I try to hash a string using SHA256, I'm using the following code:
using System;
using System.Security.Cryptography;
using System.Text;
public class Hash
{
public static string getHashSha256(string text)
{
byte[] bytes = Encoding.Unicode.GetBytes(text);
SHA256Managed hashstring = new SHA256Managed();
byte[] hash = hashstring.ComputeHash(bytes);
string hashString = string.Empty;
foreach (byte x in hash)
{
hashString += String.Format("{0:x2}", x);
}
return hashString;
}
}
However, this code gives significantly different results compared to my friends php, as well as online generators (such as This generator)
Does anyone know what the error is? Different bases?
Encoding.Unicode
is Microsoft's misleading name for UTF-16 (a double-wide encoding, used in the Windows world for historical reasons but not used by anyone else). http://msdn.microsoft.com/en-us/library/system.text.encoding.unicode.aspx
If you inspect your bytes
array, you'll see that every second byte is 0x00
(because of the double-wide encoding).
You should be using Encoding.UTF8.GetBytes
instead.
But also, you will see different results depending on whether or not you consider the terminating '\0'
byte to be part of the data you're hashing. Hashing the two bytes "Hi"
will give a different result from hashing the three bytes "Hi"
. You'll have to decide which you want to do. (Presumably you want to do whichever one your friend's PHP code is doing.)

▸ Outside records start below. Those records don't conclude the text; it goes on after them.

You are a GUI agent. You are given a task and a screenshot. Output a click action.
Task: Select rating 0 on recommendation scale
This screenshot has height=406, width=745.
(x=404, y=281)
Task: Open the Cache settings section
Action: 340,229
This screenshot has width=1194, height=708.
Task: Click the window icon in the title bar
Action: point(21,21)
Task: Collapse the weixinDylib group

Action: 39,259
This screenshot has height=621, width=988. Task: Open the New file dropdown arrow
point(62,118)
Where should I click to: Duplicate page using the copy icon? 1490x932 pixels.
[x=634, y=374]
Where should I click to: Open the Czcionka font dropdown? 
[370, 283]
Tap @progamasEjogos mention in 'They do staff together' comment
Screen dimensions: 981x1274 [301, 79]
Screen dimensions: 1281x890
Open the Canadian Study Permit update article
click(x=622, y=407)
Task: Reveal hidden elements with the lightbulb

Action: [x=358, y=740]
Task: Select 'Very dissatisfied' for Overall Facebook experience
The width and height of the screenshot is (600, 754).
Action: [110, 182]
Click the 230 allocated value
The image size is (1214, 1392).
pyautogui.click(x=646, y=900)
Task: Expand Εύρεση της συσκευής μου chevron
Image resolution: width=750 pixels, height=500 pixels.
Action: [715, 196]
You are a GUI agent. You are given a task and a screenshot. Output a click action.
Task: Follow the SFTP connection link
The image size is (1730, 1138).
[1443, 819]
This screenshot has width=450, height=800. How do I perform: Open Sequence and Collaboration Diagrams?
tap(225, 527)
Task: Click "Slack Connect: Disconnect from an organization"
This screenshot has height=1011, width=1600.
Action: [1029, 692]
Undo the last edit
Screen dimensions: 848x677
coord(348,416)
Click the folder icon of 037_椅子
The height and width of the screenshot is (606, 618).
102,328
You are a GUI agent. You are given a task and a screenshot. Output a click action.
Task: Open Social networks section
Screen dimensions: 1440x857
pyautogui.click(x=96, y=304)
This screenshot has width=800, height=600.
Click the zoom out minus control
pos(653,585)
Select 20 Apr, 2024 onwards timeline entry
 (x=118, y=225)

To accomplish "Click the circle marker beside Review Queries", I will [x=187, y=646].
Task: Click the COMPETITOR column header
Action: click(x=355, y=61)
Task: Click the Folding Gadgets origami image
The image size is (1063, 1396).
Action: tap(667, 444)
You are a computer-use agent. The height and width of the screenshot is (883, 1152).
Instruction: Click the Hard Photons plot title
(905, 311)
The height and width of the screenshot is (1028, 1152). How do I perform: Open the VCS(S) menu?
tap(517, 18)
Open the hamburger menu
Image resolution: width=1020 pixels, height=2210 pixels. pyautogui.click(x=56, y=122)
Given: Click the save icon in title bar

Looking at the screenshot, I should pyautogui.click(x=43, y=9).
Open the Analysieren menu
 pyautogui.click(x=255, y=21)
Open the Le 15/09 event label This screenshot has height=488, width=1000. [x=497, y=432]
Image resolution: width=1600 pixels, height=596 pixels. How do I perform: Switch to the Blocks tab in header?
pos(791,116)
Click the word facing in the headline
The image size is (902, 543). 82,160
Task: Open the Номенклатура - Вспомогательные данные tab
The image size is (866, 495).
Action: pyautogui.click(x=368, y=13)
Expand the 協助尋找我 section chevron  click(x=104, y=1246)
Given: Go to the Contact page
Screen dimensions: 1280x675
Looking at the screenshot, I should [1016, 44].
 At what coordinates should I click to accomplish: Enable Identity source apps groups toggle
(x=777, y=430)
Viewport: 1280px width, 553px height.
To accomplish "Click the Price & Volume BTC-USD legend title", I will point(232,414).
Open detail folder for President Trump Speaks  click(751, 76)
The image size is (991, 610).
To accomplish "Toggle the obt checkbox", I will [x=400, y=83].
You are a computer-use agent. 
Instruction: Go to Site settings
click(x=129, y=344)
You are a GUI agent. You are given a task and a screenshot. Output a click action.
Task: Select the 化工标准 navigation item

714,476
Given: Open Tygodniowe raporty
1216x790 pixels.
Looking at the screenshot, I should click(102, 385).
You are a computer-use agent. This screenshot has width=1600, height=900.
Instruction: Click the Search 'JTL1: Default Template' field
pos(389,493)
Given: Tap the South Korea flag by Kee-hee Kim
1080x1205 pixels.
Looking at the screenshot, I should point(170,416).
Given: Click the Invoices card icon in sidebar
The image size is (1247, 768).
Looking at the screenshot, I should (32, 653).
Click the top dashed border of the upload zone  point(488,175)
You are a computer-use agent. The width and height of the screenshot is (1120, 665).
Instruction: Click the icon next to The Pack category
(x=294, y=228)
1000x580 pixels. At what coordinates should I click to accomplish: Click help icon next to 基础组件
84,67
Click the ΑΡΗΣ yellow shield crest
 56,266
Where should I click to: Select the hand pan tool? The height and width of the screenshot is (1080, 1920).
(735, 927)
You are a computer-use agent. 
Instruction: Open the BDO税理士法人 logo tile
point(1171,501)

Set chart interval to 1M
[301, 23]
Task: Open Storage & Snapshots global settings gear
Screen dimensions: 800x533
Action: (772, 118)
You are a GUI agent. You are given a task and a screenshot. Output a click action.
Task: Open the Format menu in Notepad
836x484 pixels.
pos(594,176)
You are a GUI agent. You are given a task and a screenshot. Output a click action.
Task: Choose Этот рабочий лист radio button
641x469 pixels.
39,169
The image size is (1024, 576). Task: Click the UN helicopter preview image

For ASCII text, Encoding.UTF8
will definitely be suitable. If you're aiming for perfect compatibility with your friend's code, even on non-ASCII inputs, you'd better try a few test cases with non-ASCII characters such as é
and 家
and see whether your results still match up. If not, you'll have to figure out what encoding your friend is really using; it might be one of the 8-bit "code pages" that used to be popular before the invention of Unicode. (Again, I think Windows is the main reason that anyone still needs to worry about "code pages".)